The New York Times’ Ben Brantley called the play “throwaway theater at its best,” adding “and that’s no backhanded compliment.” I couldn’t agree more. This brilliantly stripped-down trifle runs through Dec. 23 at the Mile Square Theatre, the utilitarian but comfortable little space tucked under the Hoboken viaduct on 14th Street.
Joe Delafield plays the dashing Canadian bachelor Hannay, impeccably attired in a tweed suit and pencil mustache, whose life changes when he whiles away an evening watching a vaudeville performer doing memory tricks. Annabella Schmitt, a beautiful woman in black with an indistinguishable foreign accent, interrupts the performance with a gunshot, then begs Hannay to let her hide in his apartment. Schmitt tells Hannay that she’s a foreign agent in pursuit of Nazi spies who plan to smuggle secret plans out of the country vital to Britain’s air defenses. Hannay doesn’t believe her at first, but begins to suspect something’s afoot when Schmitt returns to his apartment with a dagger in her back.
Alycia Kunkle plays Annabella as well as the other two women who figure in Hannay’s adventure, a tourist named Pamela and a Scottish innkeeper’s wife named Margaret. The rest of the cast consists of two actors billed as Clown #1 and Clown #2, the former a stocky, rugged straightman played by Zachary Fine, the latter a rubber-faced runt named Evan Zes. Both are gifted comics.
Most of “The 39 Steps” takes place in our imagination, with the two clowns constantly changing costumes and wigs to play dozens of both male and female parts, from the villainous spy to dutiful servants to married Scottish innkeepers to a variety of cops, including a couple of trench-coated henchmen to a Scotland Yard inspector in a Sherlock Holmes deerstalker.
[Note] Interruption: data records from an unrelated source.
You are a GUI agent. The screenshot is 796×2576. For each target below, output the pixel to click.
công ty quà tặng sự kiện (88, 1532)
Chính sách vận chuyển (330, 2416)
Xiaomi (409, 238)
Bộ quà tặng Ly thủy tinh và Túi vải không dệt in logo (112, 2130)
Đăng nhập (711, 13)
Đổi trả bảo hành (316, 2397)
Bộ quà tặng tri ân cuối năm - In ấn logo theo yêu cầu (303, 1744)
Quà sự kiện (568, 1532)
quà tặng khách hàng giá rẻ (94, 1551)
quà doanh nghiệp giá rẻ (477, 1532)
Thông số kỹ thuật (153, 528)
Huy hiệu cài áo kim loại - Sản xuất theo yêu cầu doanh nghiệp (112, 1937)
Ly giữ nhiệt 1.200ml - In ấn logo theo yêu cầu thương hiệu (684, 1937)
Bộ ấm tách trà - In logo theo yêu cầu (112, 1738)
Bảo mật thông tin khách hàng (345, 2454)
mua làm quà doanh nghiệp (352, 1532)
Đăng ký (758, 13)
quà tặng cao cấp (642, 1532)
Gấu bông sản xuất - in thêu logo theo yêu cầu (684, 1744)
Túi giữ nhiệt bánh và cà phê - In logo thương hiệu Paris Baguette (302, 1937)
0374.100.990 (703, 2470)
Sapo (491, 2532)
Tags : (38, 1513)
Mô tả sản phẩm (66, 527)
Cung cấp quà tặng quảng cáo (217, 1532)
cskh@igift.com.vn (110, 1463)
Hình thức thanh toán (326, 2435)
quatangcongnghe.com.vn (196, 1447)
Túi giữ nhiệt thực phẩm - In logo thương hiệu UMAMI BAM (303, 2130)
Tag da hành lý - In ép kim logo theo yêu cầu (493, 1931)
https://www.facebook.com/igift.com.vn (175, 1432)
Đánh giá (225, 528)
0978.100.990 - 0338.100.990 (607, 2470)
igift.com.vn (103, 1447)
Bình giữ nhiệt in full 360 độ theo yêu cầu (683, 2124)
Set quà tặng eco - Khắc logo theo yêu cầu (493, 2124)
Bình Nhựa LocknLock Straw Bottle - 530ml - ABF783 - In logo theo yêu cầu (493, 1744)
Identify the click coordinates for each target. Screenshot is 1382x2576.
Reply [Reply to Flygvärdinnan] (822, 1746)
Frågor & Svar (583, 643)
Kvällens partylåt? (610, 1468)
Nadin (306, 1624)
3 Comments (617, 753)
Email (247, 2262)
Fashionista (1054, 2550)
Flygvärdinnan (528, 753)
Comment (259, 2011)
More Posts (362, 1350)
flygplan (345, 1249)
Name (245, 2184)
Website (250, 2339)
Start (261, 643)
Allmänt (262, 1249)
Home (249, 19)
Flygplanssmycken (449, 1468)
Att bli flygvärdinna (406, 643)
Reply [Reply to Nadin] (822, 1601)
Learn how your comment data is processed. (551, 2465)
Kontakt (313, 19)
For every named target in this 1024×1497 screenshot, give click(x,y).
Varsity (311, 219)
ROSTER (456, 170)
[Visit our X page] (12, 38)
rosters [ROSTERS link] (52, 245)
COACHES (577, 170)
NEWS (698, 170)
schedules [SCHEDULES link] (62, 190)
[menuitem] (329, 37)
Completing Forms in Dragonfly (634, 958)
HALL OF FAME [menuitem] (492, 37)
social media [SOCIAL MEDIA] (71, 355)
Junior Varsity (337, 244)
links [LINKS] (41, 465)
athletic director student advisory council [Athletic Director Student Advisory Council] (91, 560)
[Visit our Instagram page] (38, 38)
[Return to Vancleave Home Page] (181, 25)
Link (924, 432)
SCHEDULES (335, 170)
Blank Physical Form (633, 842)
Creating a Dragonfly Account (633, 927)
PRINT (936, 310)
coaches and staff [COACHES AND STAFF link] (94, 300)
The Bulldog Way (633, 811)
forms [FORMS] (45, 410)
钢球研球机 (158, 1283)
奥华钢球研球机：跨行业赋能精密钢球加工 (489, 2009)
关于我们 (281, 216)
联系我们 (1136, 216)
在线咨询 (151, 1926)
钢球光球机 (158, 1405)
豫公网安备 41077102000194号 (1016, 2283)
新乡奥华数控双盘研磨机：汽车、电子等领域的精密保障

The action is nonstop — delivered mostly through clever pantomime — as Hannay climbs outside a speeding train, works his way down the trestle of a dangerous bridge, crawls out windows, bicycles through the moors, and visits castles, police stations, hotels and his own bachelor pad, all with virtually no props save a couple of old steamer chests and freestanding doors and window jambs. Director Mark Shanahan keeps the action moving at a furious clip, save for a few moments when Hannay gets to woo the women being thrust into his life. The cast even drops the fourth wall on occasion, as the ridiculousness of the two clowns swapping wigs and coats back and forth, willy-nilly, gets so ridiculously frantic that a wink and a giggle let the audience know that they’re in on the joke.
There’s a lot of Monty Python in this send-up of genre stereotypes, especially with either Fine or Zes in drag every few scenes. I laughed, and I laughed a lot, and there’s really not more you can ask of a silly play like this.
Ben Brantley had it right. This is throwaway theater. And that’s exactly why it’s worth seeing.
“The 39 Steps” is at Mile Square Theatre in Hoboken through Dec. 23; visit milesquaretheatre.org.